On comptait dans la foule, moult de personnalités importantes dans le monde artistique, des affaires et de la politique. On croisait par-ci, par-là des dirigeants de très grandes entreprises de la place et beaucoup de têtes influentes de la scène politique haïtienne. Des actuels et anciens ministres, comme l’ex-titulaire du ministère de l’Éducation nationale et actuel président du Partenariat Mondial pour l'Education (PME), Nesmy Manigat et son ancien premier ministre, Evans Paul; des dirigeants de parti politique, comme Éric Jean Baptiste, pour ne citer que ceux-là, ont assisté, au milieu du commun des mortels, à cette comédie, signée Platinum Production. Cette dernière, en association avec une société de construction a, pendant cinq minutes, permis au public présent de rêver, à travers une présentation 4D, d’un ciné (Platinum ciné) ultra moderne qui manque tant au paysage haïtien.
Produire malgré tout
L’absence des salles de ciné a aussi provoqué une nette diminution de la production cinématographique en Haïti. Alors que dans les années 2000, cette production avait atteint son apogée avec une avalanche de films qui sortait presque tous les deux mois. Mais peu avant 2009, le rythme de production cinématographique avait considérablement baissé. Et on parlait même de la mort du cinéma haïtien. Valéry Numa n’a pas baissé les bras, par contre. Même après cette létargie apparente du cinéma haïtien, il a tout bravé pour produire pour le 7e art. Il mérite, selon une admiratrice présente au Parc ce mercredi, le titre de héros, pour avoir produit un long métrage et deux documentaires pendant que les vaches sont extrêmement maigres. Mais il faut le reconnaitre, que le marketing a fait un travail remarquable, en témoigne la quantité de logos de sponsors qui défilait sur l’écran avant le lancement du film. Toutefois, cette dernière réalisation, ou le titre de celle-ci, ne remporterait aucune bonne note à cause des pinceaux qui se sont mélangés du point de vue de la sémantique.
Si vous avez vu “Diversion”, mettant en vedette, Will Smith et Margot Robbie, réalisé par Glenn Ficarra et John Requa, sorti en 2015, “Braquages en série” de l’expérimenté journaliste, Valéry Numa, en est la version haïtienne. Avec, bien entendu, les us, la manière et l’expérience haïtienne. Le plus grand hic, c’est le titre. Si on doit se tenir au sens familier de braquage qui suppose une attaque, vol… à main armée. Il n’y a eu aucun braquage tout le long du film. Le titre ne sied absolument pas avec l’histoire comptée pendant plus d’une heure et demi.

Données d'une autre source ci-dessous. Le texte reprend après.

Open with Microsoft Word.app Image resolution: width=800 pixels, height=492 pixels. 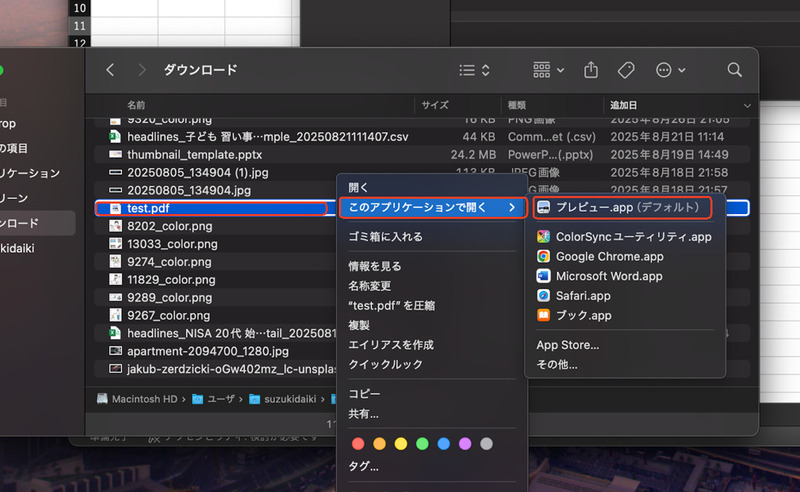609,276
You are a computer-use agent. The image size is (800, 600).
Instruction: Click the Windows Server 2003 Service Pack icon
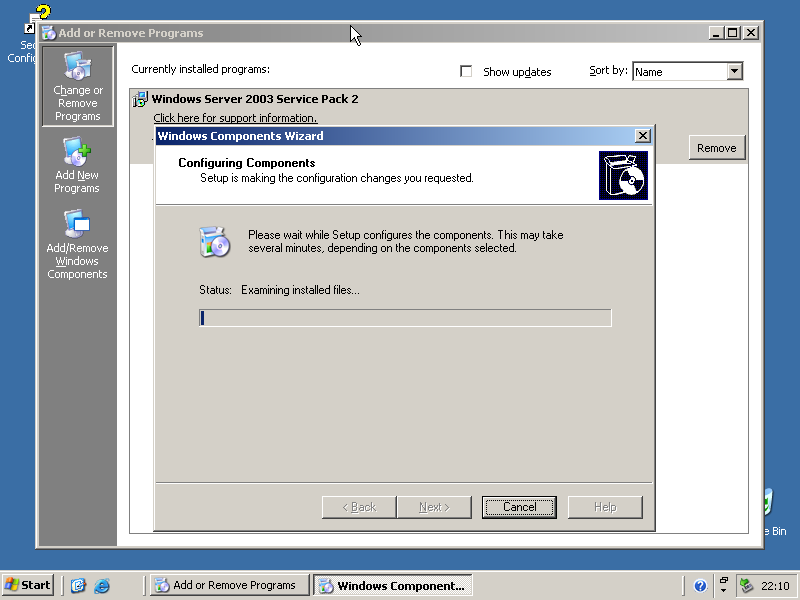click(140, 99)
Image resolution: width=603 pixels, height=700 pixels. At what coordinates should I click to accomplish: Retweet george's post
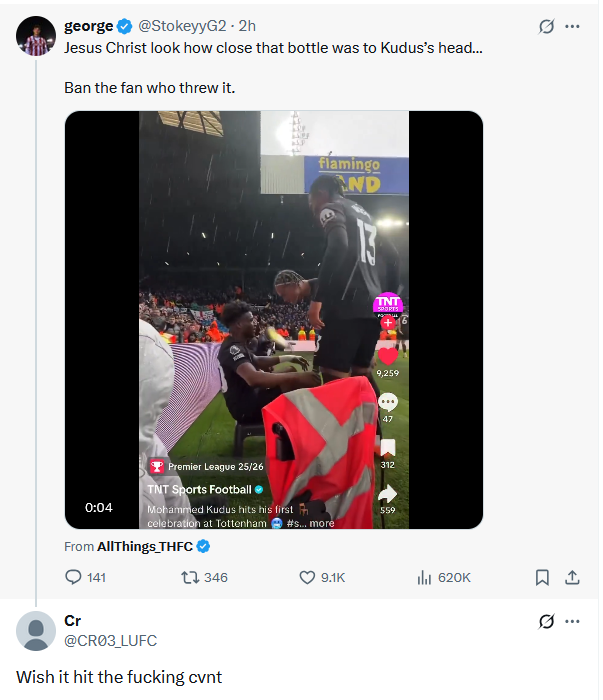tap(188, 577)
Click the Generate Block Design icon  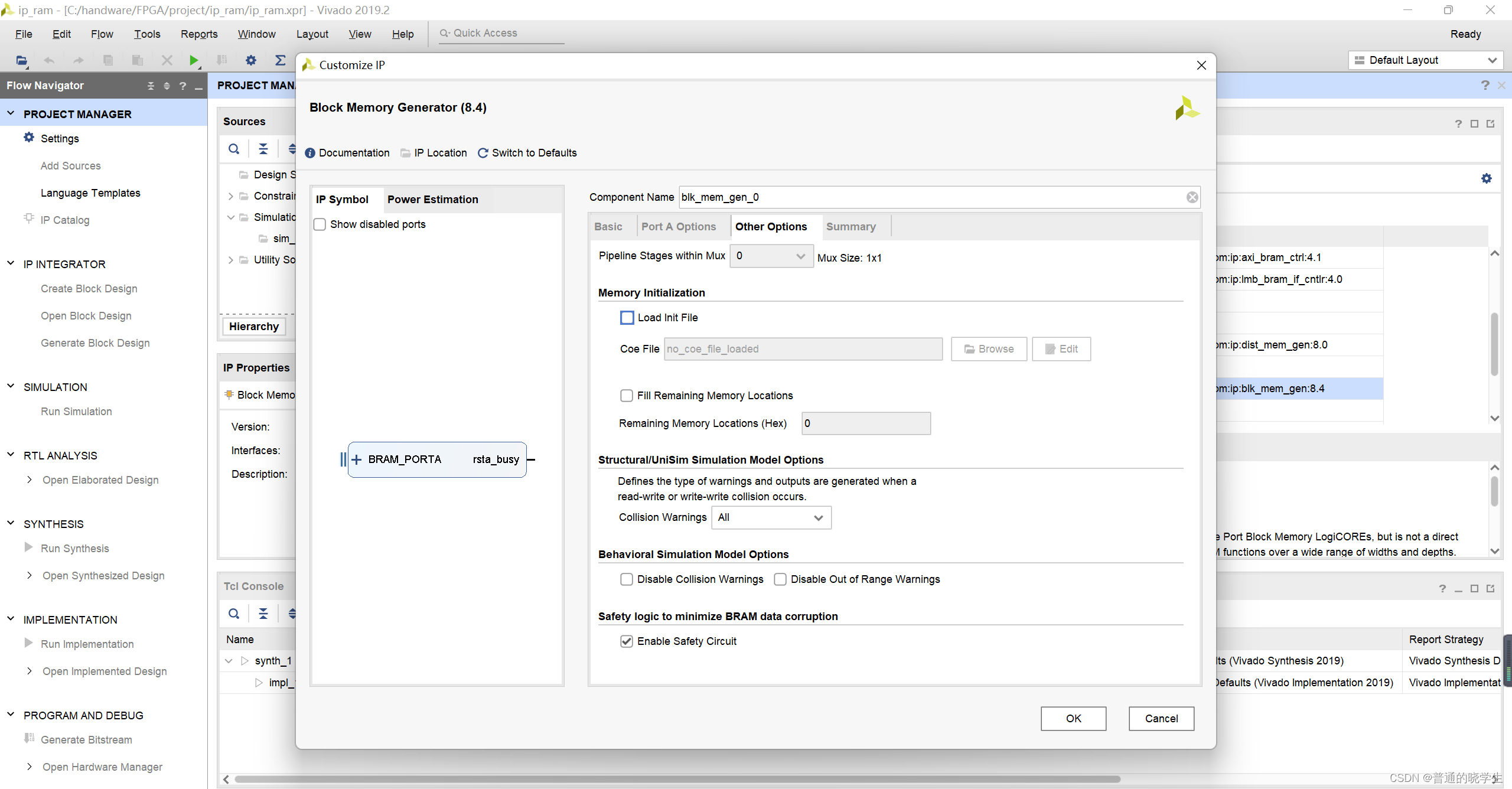pyautogui.click(x=95, y=343)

Par contre le scénario est jalonné d’une série d’arnaques, adroitement et comiquement orchestrées, tout d’abord par un Greg, sûr de lui (Tijo Zenny, qui mérite la palme du meilleur acteur du film) et d’un Babas, naturel (Junior Rigolo, au meilleur de sa forme). Ensuite deux jeunes femmes se trouvant être les copines des deux escrocs, ont fait leur apparition active dans l’histoire.
Le casting peut être qualifié d’interessant avec entre autre, le vieux routier du grand écran en Haïti, Manfred Marcelin et l'artiste chanteur, Evens Jean. Le scénario, comique à souhait, au début, a fait des promesses que tout cinéphile averti et exigeant, prendrait, argent comptant. La technique, n’en parlons pas. C’est la carte de réussite du film.
Un début prometteur
Le directeur de photographie de cette production, qui est aussi le cadreur, Mackendy Jeune (Kenkenn) que le scénariste et réalisateur du film a fait venir des États-Unis spécialement pour le film, a remis un travail, frôlant la perfection. Rien n’est à reprocher sur la qualité des plans, variés et bien calculés. Sinon dans certaines scènes, intérieure nuit et extérieur nuit, la sensibilité choisie sur le capteur de la caméra a été trop élevée. Ce qui a, bien évidemment, donné des images avec des bruits optiques.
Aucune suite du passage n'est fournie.